-- DESCRIZIONE DEL COMPITO --
Aggiungi 140 a ogni coordinata contenuta nelle risposte e riscrivi tutte le righe dall'inizio dell'elenco fino a quella con "(x=1855, y=370)" compresa, non solo le risposte. Gli altri numeri restano invariati.

-- DATI DEL COMPITO --
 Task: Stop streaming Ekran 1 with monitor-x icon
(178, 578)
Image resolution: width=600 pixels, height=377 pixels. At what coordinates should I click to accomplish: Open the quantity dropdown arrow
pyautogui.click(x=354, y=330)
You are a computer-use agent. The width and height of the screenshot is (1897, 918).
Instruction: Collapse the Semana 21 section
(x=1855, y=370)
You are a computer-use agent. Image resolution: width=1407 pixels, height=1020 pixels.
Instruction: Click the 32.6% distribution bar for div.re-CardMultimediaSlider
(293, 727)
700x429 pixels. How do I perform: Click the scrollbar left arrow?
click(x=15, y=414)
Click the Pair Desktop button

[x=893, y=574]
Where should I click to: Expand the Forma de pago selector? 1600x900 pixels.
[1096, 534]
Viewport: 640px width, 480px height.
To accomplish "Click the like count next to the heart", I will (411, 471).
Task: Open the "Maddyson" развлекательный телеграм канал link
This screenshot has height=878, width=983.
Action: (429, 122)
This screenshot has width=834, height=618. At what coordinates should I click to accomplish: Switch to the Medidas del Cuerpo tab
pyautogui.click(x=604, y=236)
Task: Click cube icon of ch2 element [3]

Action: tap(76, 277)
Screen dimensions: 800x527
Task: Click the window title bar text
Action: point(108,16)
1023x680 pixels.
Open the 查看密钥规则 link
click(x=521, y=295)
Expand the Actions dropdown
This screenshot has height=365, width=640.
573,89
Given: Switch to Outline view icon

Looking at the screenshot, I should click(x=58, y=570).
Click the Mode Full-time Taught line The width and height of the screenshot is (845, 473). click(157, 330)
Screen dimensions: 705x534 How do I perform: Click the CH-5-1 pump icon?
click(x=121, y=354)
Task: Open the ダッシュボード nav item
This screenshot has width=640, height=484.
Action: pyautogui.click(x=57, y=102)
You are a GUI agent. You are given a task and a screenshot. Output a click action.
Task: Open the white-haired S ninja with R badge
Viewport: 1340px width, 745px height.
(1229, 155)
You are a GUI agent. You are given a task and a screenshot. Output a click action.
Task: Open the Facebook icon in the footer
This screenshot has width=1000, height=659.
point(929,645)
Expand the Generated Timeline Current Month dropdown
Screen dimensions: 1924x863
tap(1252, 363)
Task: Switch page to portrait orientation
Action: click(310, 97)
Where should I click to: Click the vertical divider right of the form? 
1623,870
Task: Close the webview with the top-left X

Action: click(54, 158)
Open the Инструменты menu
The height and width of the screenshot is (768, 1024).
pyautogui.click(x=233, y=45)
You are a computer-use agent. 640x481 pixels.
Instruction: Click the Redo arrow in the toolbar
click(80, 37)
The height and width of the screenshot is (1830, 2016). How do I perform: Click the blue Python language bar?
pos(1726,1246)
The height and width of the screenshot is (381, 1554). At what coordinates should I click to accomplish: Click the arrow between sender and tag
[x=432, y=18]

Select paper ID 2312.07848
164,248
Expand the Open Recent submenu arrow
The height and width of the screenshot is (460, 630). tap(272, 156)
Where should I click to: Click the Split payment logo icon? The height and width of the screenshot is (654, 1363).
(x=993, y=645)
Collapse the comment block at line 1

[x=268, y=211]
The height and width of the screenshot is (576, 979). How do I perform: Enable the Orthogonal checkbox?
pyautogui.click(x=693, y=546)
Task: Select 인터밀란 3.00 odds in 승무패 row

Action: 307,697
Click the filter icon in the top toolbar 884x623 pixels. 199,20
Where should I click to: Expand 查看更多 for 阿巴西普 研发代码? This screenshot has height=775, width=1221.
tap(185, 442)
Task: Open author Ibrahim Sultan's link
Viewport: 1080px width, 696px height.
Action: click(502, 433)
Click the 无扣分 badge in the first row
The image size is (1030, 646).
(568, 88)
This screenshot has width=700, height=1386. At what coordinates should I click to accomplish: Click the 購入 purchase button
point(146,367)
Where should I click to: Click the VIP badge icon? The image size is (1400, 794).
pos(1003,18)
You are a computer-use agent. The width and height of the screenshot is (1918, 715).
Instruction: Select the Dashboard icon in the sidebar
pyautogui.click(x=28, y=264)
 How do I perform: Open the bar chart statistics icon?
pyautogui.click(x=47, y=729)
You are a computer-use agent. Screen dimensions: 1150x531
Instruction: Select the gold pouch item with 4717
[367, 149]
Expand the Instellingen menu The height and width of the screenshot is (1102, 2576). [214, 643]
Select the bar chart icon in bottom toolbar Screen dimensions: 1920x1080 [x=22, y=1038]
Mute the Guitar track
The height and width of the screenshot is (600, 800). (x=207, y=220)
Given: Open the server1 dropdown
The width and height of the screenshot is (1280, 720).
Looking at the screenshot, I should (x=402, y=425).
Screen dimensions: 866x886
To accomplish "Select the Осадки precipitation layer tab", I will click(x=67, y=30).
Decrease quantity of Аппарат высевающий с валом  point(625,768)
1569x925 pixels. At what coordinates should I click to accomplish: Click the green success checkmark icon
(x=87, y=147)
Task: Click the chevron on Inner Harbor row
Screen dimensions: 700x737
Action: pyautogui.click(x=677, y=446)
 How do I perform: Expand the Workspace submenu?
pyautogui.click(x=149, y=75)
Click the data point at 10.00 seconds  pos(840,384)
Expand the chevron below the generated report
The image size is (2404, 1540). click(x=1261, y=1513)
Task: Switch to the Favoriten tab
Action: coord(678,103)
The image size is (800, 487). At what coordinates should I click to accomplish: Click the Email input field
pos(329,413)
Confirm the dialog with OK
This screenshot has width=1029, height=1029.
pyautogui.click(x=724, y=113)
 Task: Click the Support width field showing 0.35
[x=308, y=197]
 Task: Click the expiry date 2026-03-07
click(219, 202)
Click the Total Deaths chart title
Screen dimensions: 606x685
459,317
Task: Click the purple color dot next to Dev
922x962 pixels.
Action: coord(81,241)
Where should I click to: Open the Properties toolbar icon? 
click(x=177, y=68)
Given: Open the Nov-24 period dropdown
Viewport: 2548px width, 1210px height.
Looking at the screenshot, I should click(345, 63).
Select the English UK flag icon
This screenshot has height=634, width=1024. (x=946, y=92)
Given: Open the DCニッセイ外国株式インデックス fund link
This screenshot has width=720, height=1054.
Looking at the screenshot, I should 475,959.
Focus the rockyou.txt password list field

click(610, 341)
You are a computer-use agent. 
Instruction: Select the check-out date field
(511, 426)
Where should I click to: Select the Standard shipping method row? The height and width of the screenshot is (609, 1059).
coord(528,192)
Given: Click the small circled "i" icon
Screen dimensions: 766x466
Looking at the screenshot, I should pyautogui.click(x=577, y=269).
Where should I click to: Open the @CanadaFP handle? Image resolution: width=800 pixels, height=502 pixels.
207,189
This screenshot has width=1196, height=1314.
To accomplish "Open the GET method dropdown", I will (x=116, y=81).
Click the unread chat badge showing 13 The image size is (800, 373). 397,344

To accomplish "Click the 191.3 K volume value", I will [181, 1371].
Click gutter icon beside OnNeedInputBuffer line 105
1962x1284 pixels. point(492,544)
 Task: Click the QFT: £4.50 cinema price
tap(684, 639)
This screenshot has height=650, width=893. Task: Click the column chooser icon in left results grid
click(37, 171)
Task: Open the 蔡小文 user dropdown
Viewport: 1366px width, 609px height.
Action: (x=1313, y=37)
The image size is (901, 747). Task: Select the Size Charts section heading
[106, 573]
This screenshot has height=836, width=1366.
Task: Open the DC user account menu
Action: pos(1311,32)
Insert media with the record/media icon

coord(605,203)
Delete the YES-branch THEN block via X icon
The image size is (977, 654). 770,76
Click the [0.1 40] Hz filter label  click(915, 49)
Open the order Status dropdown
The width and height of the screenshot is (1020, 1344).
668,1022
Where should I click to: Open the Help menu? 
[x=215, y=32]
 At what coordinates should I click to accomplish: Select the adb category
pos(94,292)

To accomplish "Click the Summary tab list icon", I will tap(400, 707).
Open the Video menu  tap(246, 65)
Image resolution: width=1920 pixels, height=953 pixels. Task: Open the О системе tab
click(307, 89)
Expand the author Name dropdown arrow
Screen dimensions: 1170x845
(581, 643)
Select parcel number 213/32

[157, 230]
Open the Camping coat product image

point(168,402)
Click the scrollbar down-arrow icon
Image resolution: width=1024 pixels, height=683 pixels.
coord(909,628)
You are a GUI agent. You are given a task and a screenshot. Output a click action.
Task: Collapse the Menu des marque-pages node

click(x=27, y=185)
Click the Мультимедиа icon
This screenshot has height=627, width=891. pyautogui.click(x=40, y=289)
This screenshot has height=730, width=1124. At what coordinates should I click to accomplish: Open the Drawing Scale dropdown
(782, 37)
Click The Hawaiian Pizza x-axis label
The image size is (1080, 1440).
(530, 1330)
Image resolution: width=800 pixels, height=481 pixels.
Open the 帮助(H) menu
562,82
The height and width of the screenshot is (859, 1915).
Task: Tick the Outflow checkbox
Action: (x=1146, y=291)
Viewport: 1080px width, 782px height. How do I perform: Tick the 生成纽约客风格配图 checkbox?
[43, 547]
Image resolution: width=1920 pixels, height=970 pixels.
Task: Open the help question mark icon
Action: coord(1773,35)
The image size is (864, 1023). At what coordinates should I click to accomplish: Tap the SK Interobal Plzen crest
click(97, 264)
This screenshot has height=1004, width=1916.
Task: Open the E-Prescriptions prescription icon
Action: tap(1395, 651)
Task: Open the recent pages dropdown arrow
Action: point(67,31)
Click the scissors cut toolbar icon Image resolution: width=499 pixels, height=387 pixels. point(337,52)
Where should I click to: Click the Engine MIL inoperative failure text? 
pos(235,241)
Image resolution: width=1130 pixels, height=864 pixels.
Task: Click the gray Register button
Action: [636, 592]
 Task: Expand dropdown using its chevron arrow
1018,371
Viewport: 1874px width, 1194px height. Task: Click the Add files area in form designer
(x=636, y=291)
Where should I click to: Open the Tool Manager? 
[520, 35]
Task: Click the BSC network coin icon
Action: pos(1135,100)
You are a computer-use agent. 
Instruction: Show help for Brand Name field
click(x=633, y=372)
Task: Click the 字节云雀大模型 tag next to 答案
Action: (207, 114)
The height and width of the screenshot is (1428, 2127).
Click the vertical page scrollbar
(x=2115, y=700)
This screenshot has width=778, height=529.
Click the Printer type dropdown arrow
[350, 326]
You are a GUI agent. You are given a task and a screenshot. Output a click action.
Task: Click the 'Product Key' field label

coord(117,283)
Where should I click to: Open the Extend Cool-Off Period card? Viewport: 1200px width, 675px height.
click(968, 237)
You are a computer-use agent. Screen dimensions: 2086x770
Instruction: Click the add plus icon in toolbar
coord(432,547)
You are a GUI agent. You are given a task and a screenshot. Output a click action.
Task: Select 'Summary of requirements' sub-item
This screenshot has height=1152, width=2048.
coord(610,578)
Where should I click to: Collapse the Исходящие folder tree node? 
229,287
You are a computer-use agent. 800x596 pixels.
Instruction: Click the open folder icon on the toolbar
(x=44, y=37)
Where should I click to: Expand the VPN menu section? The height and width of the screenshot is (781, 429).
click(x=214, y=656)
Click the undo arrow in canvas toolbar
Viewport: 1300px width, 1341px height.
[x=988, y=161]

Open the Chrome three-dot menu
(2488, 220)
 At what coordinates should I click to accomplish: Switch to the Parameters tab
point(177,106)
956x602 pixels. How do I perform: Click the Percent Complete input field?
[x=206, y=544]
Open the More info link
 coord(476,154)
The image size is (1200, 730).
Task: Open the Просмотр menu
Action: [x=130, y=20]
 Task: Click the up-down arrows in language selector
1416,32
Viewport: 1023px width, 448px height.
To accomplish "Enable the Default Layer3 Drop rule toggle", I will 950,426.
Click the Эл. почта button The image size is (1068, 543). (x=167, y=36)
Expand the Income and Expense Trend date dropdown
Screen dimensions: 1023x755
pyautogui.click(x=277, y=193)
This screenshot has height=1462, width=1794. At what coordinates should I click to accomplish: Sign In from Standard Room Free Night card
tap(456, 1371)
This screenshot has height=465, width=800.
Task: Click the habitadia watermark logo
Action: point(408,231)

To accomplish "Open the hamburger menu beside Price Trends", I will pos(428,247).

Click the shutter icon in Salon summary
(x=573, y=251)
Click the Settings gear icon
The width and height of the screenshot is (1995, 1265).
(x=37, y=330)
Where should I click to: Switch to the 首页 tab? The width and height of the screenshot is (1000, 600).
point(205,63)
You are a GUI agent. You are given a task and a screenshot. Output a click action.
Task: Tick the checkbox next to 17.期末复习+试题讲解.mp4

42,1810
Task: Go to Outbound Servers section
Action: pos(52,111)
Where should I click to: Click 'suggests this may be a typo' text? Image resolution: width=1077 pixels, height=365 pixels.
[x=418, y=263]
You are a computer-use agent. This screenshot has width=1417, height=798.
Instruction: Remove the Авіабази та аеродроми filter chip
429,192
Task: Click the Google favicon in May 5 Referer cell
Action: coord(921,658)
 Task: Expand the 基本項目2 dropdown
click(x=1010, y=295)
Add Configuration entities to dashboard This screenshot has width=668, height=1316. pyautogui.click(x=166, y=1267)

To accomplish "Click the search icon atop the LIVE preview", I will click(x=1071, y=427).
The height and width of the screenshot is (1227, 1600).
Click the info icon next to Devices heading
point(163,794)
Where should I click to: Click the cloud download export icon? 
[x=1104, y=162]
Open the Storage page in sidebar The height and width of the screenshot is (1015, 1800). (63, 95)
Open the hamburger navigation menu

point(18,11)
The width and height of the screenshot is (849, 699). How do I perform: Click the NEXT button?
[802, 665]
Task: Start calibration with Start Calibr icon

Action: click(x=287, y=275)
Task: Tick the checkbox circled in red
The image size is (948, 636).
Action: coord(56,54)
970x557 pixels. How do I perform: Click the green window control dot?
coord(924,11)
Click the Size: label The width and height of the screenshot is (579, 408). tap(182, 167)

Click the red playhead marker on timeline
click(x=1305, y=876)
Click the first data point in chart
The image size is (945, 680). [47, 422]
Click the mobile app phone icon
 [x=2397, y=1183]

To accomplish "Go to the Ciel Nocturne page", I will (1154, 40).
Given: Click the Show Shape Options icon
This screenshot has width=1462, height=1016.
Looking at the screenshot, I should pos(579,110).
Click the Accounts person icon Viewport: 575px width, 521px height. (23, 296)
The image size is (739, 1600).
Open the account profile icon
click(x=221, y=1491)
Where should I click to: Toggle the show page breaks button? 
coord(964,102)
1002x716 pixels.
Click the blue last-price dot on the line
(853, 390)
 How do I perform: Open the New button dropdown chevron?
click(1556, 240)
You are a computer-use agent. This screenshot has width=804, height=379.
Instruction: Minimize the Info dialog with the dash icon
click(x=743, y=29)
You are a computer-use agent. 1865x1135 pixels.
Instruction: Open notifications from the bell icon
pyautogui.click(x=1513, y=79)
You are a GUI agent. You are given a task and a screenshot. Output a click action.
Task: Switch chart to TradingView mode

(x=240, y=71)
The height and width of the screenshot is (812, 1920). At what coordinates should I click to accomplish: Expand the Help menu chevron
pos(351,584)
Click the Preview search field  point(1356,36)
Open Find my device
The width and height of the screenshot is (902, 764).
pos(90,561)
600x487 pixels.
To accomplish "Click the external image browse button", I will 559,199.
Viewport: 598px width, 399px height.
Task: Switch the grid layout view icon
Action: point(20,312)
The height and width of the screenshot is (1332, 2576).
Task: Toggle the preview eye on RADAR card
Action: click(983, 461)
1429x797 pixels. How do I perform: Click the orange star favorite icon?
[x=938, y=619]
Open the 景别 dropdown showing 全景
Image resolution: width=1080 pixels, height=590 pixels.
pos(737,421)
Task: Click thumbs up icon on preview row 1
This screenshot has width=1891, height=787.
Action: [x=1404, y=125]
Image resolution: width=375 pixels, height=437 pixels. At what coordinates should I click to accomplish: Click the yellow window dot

-- RISPOSTA SVOLTA --
 Task: Stop streaming Ekran 1 with monitor-x icon
(318, 718)
Image resolution: width=600 pixels, height=377 pixels. At what coordinates should I click to accomplish: Open the quantity dropdown arrow
pyautogui.click(x=494, y=470)
You are a computer-use agent. The width and height of the screenshot is (1897, 918).
Instruction: Collapse the Semana 21 section
(x=1995, y=510)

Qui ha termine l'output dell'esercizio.